Given exercise:
Copy out the material below again, without changes, from the line containing "Open the azure-vote-front deployment link" through the final line of the material, including both.

=== Records for this task ===

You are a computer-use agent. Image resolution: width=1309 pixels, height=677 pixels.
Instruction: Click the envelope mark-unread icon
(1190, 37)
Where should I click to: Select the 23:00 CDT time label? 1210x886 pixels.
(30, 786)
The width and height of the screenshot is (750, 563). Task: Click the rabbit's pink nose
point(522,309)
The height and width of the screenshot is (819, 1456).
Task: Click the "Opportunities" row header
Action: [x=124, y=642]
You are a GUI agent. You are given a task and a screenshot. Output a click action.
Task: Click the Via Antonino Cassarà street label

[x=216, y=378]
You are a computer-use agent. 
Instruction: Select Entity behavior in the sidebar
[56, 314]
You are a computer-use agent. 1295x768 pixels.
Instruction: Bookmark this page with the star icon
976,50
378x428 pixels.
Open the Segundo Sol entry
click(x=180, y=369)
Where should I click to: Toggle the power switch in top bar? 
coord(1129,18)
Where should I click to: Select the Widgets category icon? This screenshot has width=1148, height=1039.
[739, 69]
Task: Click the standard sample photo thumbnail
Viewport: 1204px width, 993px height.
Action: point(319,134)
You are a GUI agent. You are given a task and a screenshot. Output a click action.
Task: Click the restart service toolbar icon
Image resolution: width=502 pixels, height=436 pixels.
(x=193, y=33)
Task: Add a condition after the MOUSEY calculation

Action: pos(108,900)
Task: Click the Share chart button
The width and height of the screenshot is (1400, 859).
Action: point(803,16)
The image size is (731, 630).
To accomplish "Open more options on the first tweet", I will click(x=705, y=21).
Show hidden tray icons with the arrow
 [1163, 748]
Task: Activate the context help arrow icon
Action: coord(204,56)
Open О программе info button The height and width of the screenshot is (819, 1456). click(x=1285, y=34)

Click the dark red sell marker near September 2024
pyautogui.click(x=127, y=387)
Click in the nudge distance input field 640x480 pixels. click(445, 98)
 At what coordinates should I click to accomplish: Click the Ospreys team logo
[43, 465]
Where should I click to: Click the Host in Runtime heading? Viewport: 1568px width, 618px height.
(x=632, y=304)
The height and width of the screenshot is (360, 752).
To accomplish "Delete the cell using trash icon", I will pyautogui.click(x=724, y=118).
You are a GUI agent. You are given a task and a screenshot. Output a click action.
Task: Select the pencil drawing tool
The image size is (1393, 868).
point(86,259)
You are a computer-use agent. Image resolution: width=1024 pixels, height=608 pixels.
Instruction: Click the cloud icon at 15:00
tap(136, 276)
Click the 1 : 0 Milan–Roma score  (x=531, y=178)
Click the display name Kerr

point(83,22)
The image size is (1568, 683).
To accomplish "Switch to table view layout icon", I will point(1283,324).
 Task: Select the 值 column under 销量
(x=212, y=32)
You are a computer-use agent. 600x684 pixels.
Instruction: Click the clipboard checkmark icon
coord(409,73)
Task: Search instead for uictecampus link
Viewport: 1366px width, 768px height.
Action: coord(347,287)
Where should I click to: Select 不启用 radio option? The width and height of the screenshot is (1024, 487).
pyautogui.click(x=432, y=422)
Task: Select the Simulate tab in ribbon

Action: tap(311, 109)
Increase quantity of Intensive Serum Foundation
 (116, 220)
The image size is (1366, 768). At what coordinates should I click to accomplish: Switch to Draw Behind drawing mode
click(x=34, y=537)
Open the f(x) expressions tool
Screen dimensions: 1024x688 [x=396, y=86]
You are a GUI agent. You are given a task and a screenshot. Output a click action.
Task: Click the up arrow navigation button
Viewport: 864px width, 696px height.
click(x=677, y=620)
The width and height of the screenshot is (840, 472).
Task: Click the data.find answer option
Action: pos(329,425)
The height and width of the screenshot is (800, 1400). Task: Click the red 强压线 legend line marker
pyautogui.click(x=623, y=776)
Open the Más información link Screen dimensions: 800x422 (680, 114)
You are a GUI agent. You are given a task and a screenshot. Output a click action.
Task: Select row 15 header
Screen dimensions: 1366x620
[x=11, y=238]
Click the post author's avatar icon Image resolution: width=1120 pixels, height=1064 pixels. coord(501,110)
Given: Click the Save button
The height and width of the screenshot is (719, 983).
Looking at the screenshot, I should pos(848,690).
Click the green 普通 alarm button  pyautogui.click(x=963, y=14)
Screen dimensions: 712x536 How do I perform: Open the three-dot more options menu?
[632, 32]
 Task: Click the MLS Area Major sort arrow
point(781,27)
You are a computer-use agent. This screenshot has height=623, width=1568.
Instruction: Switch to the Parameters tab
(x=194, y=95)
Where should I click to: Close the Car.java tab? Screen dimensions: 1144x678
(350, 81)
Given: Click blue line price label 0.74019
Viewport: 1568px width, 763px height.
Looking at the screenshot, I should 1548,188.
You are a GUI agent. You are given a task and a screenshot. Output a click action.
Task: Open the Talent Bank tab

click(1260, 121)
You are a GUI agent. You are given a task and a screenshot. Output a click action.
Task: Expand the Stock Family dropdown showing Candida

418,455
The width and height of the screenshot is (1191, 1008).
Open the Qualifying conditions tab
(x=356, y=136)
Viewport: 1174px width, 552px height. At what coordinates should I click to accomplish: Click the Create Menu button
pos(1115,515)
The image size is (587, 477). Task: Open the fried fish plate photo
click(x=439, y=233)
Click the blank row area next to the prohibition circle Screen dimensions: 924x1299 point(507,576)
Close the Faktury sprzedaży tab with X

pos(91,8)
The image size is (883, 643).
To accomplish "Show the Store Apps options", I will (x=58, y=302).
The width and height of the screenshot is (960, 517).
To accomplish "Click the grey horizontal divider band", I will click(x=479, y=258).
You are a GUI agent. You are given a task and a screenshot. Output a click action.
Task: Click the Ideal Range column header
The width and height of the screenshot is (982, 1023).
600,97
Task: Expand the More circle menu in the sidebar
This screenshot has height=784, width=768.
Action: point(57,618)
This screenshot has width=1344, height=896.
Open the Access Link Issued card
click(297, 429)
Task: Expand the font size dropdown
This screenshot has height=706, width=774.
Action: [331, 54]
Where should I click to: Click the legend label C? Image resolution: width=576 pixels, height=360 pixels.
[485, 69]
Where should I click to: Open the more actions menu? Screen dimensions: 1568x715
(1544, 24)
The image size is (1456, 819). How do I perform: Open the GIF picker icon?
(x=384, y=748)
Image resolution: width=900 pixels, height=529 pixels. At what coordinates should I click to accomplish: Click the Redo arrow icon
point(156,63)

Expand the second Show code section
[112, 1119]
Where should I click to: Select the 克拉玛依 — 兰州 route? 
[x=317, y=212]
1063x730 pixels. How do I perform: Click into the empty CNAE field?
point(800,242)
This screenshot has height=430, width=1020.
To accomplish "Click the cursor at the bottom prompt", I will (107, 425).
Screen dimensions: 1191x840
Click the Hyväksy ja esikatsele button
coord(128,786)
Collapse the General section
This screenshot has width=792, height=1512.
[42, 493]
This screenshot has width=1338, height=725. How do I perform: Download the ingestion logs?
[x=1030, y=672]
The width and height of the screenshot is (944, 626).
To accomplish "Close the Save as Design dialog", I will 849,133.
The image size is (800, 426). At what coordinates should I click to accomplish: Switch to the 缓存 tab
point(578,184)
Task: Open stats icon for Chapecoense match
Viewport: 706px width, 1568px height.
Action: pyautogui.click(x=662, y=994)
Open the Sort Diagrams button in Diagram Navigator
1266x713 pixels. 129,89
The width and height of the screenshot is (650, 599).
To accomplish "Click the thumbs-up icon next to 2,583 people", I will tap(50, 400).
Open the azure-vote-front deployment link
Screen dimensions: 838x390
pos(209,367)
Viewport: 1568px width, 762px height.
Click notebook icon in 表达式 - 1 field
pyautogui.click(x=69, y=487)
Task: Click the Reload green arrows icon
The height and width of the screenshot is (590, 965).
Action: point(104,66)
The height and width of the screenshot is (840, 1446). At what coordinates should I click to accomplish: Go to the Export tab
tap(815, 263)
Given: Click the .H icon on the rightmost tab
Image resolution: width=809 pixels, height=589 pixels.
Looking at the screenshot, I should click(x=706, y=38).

===

Output below:
Open the azure-vote-front deployment link
Screen dimensions: 838x390
pos(209,367)
Viewport: 1568px width, 762px height.
Click notebook icon in 表达式 - 1 field
pyautogui.click(x=69, y=487)
Task: Click the Reload green arrows icon
The height and width of the screenshot is (590, 965).
Action: point(104,66)
The height and width of the screenshot is (840, 1446). At what coordinates should I click to accomplish: Go to the Export tab
tap(815, 263)
Given: Click the .H icon on the rightmost tab
Image resolution: width=809 pixels, height=589 pixels.
Looking at the screenshot, I should click(x=706, y=38).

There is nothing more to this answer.